Consigne A -> Indiquez si chacune des affirmations suivantes concorde avec le récit d'observation, en répondant par oui ou par non et en citant les mots décisifs du texte : (i) le thermomètre affichait un degré ; (ii) M 36 compte plus d'étoiles que M 38 ; (iii) le télescope était correctement collimaté.
Consigne B -> D'après le récit d'observation, quel oculaire permet de faire tenir Messier 38 et NGC 1907 dans le même champ ?
Consigne C -> Poursuivez le récit d'observation à partir de l'endroit où il s'arrête.

Texte fourni ->
Distrait par la comète Lemmon pendant tout le mois d’octobre, je retrouve un ciel étoilé que j’avais un peu négligé depuis cet été. Un ciel fait d’amas d’étoiles et de nébuleuses improbables. Mais histoire de ne pas me perdre, je m’accroche, ce soir, aux étoiles familières de la constellation du Cocher.
La constellation du Cocher a ça de rassurant qu’elle est facile à repérer dans le ciel d’automne. Perchée très haut au-dessus de nos têtes pendant l’essentiel de nuits particulièrement longues, elle est marquée par une demi-douzaine d’étoiles brillantes, Capella en tête. Immanquable !
A l’intérieur de l’hexagone (approximatif) dessiné par les étoiles du Cocher, les amas d’étoiles se cueillent en grappes épaisses : M 36, M 37, M 38 et quelques autres … Voilà mon programme !
Me voilà donc à Aussonce, sous un ciel sans nuage et un froid que nous qualifierons de saison – un petit degré affiché au thermomètre, rien de bien inhabituel à un mois du début de l’hiver. Sur l’horizon ouest, la Voie Lactée joue les prolongations estivales, tandis qu’à l’opposé, Orion et Jupiter se lèvent déjà.
En attendant que Jérémy me rejoigne, je cale le Seestar et monte le Dobson de 250mm. Un coup d’œil sur Saturne me permet de réaliser que le télescope est décollimaté. Un autre coup d’œil au fond de mon sac (là où se trouvent d’ordinaire les clés allen) m’apprend qu’il le restera. On fera avec.
Messier 38 et NGC 1907, son petit voisin, sont mes premières cible de la soirée. Il faut un peu d’espace pour les faire tenir dans le champ d’un oculaire. Je sors le Pentax de 21mm, ça rentre tout juste …
Messier 38 & NGC 1907 au Seestar S50, 19 minutes de pose
M 38 est très large ! A l’oculaire, on compte une bonne trentaine d’étoiles brillantes. NGC 1907 est plus discret, plus petit, moins brillant. On compte tout de même une vingtaine d’étoiles visibles en vision directe.
Le voyage jusqu’à Messier 36 est on ne peut plus simple : une simple bascule du télescope vers le bas, sans trop pousser, et nous y voilà :
Messier 36, 5 minutes de pose
L’amas est un peu plus ramassé que M 38. Il compte moins d’étoiles – environ 25 – mais elles sont plus brillantes.
Je reste encore un peu dans l’hexagone, et prends la direction de NGC 1893, situé à côté de M 38. C’est un amas ouvert assez lâche, qui compte une douzaine d’étoiles bien visibles. Sur l’image prise au Seestar, l’amas semble coincé dans un ensemble de nébuleuses obscures et colorées :
NGC 1893 (l’amas) et IC 410 (la nébuleuse), en 6 minutes de pose
Derrière l’oculaire, l’amas semble plongé dans une cave obscure, et tout autour, quelques nébulosités aux contours indistincts sont visibles. En dehors du champ, un peu plus haut, on retrouve une grappe d’une dizaine d’étoile brillantes. Il faudra y revenir !

(Données de position des mots et des items)
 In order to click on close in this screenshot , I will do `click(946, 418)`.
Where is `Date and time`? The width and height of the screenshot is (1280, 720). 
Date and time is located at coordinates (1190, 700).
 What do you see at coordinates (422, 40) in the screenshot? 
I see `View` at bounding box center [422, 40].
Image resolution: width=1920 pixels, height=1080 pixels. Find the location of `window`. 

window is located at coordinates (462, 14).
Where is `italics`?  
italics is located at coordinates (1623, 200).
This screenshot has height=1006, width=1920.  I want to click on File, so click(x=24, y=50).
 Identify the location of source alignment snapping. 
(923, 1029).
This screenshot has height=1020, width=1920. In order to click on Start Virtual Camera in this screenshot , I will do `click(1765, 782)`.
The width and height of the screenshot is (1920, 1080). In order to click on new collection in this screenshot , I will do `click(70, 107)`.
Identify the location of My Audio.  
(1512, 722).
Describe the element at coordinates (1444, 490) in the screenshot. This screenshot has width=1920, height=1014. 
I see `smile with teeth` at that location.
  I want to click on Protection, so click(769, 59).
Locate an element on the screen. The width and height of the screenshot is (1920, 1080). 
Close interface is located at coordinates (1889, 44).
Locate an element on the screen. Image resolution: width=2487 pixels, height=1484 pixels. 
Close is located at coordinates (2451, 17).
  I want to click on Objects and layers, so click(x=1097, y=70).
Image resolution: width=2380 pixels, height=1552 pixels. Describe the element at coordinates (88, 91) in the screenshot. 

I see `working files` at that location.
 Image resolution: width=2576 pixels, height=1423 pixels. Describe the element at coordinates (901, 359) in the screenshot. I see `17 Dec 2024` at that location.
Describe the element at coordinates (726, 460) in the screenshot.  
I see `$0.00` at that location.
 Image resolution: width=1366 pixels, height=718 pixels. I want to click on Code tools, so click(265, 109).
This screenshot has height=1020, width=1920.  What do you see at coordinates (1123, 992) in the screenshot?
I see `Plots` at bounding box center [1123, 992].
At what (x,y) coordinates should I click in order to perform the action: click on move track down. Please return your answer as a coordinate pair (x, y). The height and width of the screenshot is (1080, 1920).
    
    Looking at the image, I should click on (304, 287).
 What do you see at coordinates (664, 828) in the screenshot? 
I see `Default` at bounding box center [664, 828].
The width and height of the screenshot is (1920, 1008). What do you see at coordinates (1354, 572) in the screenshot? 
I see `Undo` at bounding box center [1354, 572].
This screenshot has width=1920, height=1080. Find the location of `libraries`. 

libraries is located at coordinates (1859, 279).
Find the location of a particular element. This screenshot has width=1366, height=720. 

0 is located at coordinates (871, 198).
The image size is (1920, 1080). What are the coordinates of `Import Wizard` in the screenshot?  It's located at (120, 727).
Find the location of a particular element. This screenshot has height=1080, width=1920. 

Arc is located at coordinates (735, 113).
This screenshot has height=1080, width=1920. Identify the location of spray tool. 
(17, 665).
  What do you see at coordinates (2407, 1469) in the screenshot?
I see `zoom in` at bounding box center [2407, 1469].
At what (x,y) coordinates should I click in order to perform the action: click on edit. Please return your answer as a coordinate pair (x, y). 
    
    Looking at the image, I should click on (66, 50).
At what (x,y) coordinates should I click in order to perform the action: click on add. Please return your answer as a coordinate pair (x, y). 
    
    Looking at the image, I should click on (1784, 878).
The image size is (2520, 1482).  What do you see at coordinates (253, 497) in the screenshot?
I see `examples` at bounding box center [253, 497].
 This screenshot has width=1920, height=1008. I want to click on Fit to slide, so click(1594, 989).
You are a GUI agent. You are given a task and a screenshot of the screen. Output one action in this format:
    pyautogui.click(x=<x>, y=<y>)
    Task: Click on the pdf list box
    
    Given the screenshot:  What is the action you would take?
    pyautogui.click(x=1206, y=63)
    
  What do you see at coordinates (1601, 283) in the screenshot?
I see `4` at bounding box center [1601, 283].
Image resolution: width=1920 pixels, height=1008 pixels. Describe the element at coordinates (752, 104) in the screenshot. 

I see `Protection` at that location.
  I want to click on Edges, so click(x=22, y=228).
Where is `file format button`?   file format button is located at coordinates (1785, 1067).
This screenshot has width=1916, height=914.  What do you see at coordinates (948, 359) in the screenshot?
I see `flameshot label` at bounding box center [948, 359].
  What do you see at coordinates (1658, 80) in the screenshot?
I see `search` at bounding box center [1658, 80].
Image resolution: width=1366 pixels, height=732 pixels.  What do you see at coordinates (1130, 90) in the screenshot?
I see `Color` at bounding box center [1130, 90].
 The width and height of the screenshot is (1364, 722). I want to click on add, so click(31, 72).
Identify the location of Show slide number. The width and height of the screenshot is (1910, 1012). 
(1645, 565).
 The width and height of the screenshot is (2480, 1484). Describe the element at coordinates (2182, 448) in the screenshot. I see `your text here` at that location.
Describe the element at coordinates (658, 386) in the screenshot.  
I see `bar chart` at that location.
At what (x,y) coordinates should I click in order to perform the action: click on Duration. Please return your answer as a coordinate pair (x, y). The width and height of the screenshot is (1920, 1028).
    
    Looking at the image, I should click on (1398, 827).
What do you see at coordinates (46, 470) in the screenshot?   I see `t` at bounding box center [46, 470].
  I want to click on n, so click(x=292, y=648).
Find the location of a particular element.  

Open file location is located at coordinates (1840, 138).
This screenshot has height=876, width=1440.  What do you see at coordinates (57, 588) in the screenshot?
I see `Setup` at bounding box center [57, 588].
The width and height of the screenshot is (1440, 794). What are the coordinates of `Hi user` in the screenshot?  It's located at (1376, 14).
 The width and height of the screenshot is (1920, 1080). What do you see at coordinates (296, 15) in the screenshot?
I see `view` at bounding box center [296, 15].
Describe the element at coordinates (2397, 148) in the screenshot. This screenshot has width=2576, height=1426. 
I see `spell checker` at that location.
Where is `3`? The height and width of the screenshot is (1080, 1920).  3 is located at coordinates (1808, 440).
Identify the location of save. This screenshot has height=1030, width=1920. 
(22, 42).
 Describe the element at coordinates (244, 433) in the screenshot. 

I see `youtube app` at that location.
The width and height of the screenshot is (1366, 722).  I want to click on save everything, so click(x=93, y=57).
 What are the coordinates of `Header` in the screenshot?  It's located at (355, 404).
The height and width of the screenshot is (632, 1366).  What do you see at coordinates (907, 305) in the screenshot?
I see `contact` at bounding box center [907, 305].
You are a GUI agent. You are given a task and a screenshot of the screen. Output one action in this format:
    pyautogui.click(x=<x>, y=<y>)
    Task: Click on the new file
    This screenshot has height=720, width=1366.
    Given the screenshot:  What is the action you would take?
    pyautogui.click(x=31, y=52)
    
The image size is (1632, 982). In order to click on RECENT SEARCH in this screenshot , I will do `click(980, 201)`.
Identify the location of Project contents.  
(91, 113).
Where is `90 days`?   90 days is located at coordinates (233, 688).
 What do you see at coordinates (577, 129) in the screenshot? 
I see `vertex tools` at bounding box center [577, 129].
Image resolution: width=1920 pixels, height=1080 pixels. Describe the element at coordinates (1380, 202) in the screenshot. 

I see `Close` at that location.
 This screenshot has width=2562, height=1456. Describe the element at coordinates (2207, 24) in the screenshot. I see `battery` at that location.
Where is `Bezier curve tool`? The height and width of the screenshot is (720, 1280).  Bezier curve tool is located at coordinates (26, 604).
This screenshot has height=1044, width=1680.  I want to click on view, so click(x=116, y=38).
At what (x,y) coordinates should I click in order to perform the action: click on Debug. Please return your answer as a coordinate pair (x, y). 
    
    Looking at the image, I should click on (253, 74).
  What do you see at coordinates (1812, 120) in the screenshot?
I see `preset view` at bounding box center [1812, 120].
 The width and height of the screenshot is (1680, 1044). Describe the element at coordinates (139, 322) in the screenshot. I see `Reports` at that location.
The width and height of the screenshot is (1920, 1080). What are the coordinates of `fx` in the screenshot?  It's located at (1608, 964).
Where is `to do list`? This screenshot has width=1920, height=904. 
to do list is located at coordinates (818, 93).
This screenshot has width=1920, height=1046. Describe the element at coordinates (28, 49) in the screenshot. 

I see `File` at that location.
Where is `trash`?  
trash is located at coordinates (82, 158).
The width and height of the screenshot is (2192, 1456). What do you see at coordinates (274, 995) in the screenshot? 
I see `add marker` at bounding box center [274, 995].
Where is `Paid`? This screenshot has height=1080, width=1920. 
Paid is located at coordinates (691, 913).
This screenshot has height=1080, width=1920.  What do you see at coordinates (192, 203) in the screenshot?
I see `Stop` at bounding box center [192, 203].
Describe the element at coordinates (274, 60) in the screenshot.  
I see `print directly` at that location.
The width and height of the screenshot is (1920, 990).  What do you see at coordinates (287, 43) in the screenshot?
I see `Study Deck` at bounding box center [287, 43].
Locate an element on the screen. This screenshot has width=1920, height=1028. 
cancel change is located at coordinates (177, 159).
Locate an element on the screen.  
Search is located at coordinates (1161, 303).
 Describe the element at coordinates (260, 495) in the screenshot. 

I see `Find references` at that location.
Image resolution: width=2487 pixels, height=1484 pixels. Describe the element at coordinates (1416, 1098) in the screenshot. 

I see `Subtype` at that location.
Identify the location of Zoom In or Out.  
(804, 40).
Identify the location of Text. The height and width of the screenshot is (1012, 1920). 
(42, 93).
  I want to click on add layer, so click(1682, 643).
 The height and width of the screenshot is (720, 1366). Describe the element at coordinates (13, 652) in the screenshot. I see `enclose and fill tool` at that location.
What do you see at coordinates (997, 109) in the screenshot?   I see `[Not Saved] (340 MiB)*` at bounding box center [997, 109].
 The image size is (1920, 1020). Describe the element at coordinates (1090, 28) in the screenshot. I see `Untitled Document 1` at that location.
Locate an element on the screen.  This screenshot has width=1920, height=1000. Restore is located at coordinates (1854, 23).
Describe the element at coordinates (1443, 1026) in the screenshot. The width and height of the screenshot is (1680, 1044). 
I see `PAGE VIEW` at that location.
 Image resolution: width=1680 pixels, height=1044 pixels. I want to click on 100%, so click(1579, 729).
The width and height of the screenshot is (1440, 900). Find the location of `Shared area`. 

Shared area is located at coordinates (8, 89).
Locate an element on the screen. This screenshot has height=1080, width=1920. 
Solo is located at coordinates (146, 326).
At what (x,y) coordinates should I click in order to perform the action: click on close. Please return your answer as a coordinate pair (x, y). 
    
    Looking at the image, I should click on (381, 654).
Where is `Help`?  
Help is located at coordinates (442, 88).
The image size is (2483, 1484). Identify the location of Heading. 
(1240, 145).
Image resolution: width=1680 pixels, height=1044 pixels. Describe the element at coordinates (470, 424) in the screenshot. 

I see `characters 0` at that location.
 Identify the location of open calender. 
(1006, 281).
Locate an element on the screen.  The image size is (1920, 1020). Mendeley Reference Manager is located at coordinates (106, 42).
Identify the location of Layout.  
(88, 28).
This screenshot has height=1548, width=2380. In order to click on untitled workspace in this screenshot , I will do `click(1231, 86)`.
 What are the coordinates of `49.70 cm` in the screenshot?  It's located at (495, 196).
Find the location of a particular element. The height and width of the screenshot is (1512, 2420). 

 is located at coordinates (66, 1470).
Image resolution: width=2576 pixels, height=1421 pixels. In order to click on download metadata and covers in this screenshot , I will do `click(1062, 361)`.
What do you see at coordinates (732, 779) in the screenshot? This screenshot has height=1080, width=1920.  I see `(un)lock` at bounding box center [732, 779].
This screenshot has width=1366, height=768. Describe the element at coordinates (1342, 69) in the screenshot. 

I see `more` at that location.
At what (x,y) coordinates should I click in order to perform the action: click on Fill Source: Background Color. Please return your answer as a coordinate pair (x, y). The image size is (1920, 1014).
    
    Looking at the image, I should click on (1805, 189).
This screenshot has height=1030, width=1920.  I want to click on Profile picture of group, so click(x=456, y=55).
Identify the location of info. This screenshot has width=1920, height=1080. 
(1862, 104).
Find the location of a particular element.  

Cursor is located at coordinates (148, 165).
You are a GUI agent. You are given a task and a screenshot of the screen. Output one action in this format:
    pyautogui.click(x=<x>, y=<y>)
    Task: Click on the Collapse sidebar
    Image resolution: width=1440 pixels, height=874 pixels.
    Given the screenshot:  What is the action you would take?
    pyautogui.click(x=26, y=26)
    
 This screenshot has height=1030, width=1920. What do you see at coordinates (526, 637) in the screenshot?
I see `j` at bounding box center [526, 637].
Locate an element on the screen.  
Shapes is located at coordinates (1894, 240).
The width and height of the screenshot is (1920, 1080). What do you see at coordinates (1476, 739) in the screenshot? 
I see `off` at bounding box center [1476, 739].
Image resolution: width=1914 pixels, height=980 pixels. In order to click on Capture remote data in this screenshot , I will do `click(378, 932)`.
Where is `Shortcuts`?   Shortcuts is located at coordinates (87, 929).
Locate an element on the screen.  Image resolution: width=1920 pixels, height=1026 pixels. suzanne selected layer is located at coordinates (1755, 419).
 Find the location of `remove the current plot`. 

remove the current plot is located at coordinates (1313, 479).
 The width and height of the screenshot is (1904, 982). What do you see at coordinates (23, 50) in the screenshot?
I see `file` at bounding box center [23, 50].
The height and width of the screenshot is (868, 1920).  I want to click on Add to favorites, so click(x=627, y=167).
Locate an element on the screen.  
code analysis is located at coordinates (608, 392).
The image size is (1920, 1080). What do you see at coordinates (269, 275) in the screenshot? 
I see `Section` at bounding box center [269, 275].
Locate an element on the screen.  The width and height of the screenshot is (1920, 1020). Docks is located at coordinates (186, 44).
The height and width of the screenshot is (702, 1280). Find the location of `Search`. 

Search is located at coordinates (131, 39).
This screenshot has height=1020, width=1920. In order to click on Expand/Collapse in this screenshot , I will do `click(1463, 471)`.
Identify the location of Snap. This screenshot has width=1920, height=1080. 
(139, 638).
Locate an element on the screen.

Réponse attendue A ->
(i) Oui : « un petit degré affiché au thermomètre ».
(ii) Non : « Il compte moins d’étoiles – environ 25 – mais elles sont plus brillantes. »
(iii) Non : « le télescope est décollimaté ».

Réponse attendue B -> Le Pentax de 21mm.

Réponse attendue C ->
Je termine ce rapide tour du Cocher avec Messier 37, et son tapis d’étoiles :
Messier 37, 6 minutes de pose au Seestar S50
Les étoiles de cet amas sont peu brillantes, mais forme un tapis épais. Je compte environ 40 étoiles à l’oculaire.
D’autres objets célestes viendront enrichir cette soirée ; des classiques comme la nébuleuse du Crabe ou la nébuleuse d’Orion ainsi quelques jolies galaxies… mais très vite, les conditions vont se dégrader : l’humidité vient se coller aux optiques et nous refroidir les orteils. Mais j’ai déjà prévu de revenir très vite vers le Cocher, notamment pour poursuivre (et améliorer !) mes images un peu brouillonnes. Une affaire à suivre !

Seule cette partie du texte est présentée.